Limit the Maximum Amount of Memory of a Query

The execution of queries is multi-threaded. That is, for each query, Virtual DataPort uses one thread for each data source involved in the query, and one additional thread for combining the data obtained from the sources.

As Virtual DataPort can process several queries concurrently, the memory used by the queries can rise to significant levels, even when using swapping. Also, because of the use of parallelism, several non-streaming operations of the same query can be executed at the same time. For instance, a query joining views from four different data sources, where all joins are performed using the hash execution method, may execute up to 3 non-streaming operations in parallel, therefore increasing the overall memory consumption.

The “Limit Query Memory Usage” parameter solves this potential problem by setting a memory limit to the amount of memory a single query can use. To check if it is enabled, open the Server administration, click the the Memory usage tab and see if Limit query memory usage on is selected.

When this feature is enabled, the Execution Engine analyzes the execution plan of the query to find its maximum number of non-streaming operations that will be executed in parallel given the query topology (this number is usually lower than the total number of non-streaming operations in the plan). If the sum of the swap sizes assigned to those operators - plus some minimum memory every query needs, depending on its complexity - is higher than the value specified in the “Maximum Query Size”, the Execution Engine automatically decreases the values of the “Maximum size in memory of each node” and the “Maximum size in memory of intermediate results” to ensure that the query execution will not surpass the limit. The value of this property is only changed for the execution of this query. It does not change the settings of the views, the database or the Server.

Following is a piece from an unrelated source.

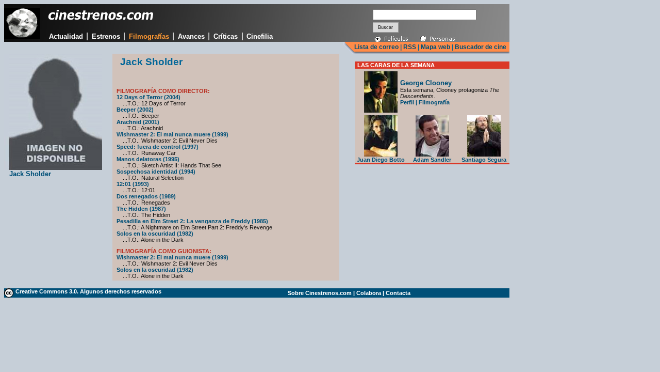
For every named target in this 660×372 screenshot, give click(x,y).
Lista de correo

In general, limiting the memory usage of queries is good because it ensures no single query monopolizes the resources of the system. Nevertheless, keep in mind that it may force a particular query to run with less resources, even when the Server has available free memory. Therefore, in scenarios where queries are predefined (so the amount of memory they need will not vary abruptly) and they are scheduled to ensure the level of concurrency does not cause memory problems, deactivating this feature may improve the performance of the queries.

Regarding the value assigned to the “Maximum Query Size” parameter, it can be adjusted in function of:

  1. The maximum expected number of concurrent queries, that you estimate can use a significant amount of memory (recall that queries which use only streaming operations typically run on a very small memory footprint)
  2. The available memory (consider always only 50% - 60% of the size of your real heap size to let space for other queries and for unexpected peaks).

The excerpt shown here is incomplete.